[Collected data entries]
—————
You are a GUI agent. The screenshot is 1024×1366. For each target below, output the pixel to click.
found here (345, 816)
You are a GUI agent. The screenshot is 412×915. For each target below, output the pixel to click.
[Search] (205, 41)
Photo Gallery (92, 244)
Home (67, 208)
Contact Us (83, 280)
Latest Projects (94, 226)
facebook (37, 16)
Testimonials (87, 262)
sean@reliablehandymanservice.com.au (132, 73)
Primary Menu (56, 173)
—————
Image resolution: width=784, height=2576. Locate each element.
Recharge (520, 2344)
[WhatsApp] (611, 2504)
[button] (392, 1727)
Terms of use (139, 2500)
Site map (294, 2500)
—————
Task statement:
Starting at the line that contains "facebook (37, 16)" and stopping after the line that contains "Primary Menu (56, 173)", write out every line exactly as it appears above, and no other line.

Response area:
facebook (37, 16)
Testimonials (87, 262)
sean@reliablehandymanservice.com.au (132, 73)
Primary Menu (56, 173)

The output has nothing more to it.